NCERT Solutions Class 10 Maths Chapter 7 Coordinate Geometry : Exercise 7.3

NCERT Solutions Class 10 Maths Chapter 7 Exercise 7.3 involves an important topic of Coordinate Geometry, which is the Area of triangles. In this exercise, we will learn a new way of finding the area of a triangle using the coordinates of its vertices. This concept of using coordinates to find the area of a triangle is a fundamental topic in coordinate geometry. The exercise is designed to assist students in grasping the formula for the area of a triangle given its vertex coordinates and how to apply it to various situations. Let's go through this important practice step by step.

1.0Download NCERT Solutions Class 10 Maths Chapter 7 Coordinate Geometry Exercise 7.3 : Free PDF

2.0Introduction to the Area of a Triangle

The area of a triangle is the measure of the space closed within three sides of the triangle. In earlier classes, we have learned many ways of calculating this area, the simplest one being when the base and height of the triangle are given. Mathematically, this can be written as: 

$\text{Area of a triangle}=\frac{1}{2}\times \text{Base}\times \text{Height}$

Another known method to find the area of a triangle is Heron’s Formula used when the lengths of all the sides of a triangle are known. However, in this exercise, we will concentrate on a more basic way of computing the area of a triangle if the coordinates of its vertices are given. Before that, let’s understand some key concepts related to this method. 
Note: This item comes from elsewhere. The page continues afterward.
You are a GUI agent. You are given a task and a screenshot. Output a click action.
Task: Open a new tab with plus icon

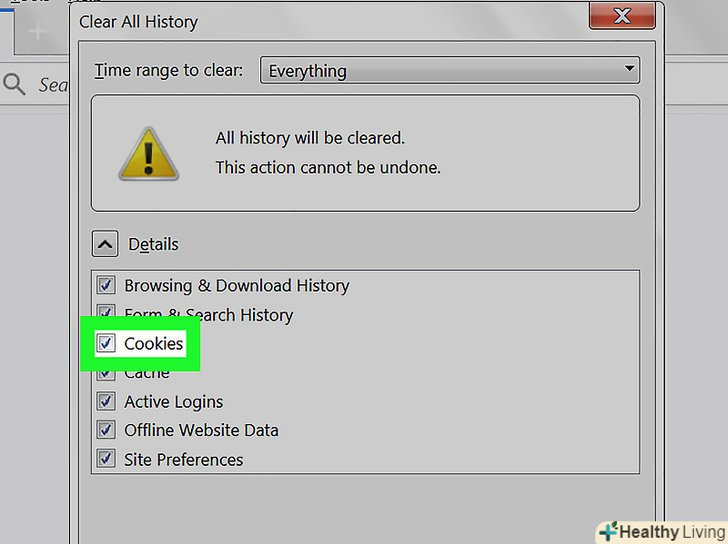tap(37, 32)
3.0Class 10 Maths Chapter 7 Coordinate Geometry Exercise 7.3 : Key Concepts

Area of a Triangle Given its Coordinates: 

The area of a triangle can be calculated using the coordinates of its three vertices, without needing to calculate the side lengths. This is done by means of a formula derived from coordinate geometry, using the vertices' x and y coordinates. The formula for the area of a triangle (ABC) for coordinate points given as A (x₁,y₁), B (x₂,y₂), and C (x₃,y₃) can be written as: 

$\text{Area of}\Delta ABC=\frac{1}{2}|x_1(y_2-y_3)+x_2(y_3-y_2)+x_3(y_1-y_2)|$

This exercise makes it easy and effective for students to calculate the area of any triangle rapidly, even if the lengths of the sides are difficult to find or are in irrational numbers. It makes complicated geometric problems easier, which is why it is a must-learn method in coordinate geometry.

Collinearity of Points: 

The area of a triangle using its coordinates is the easiest way of determining the collinearity of three points. Collinearity of points refers to the condition where three or more points lie on the same straight line. Mathematically, if three points, say A (x₁,y₁), B (x₂,y₂), and C (x₃,y₃), are collinear, then the area of a triangle formed with these points will be equal to zero. The three points follow this rule for being collinear. 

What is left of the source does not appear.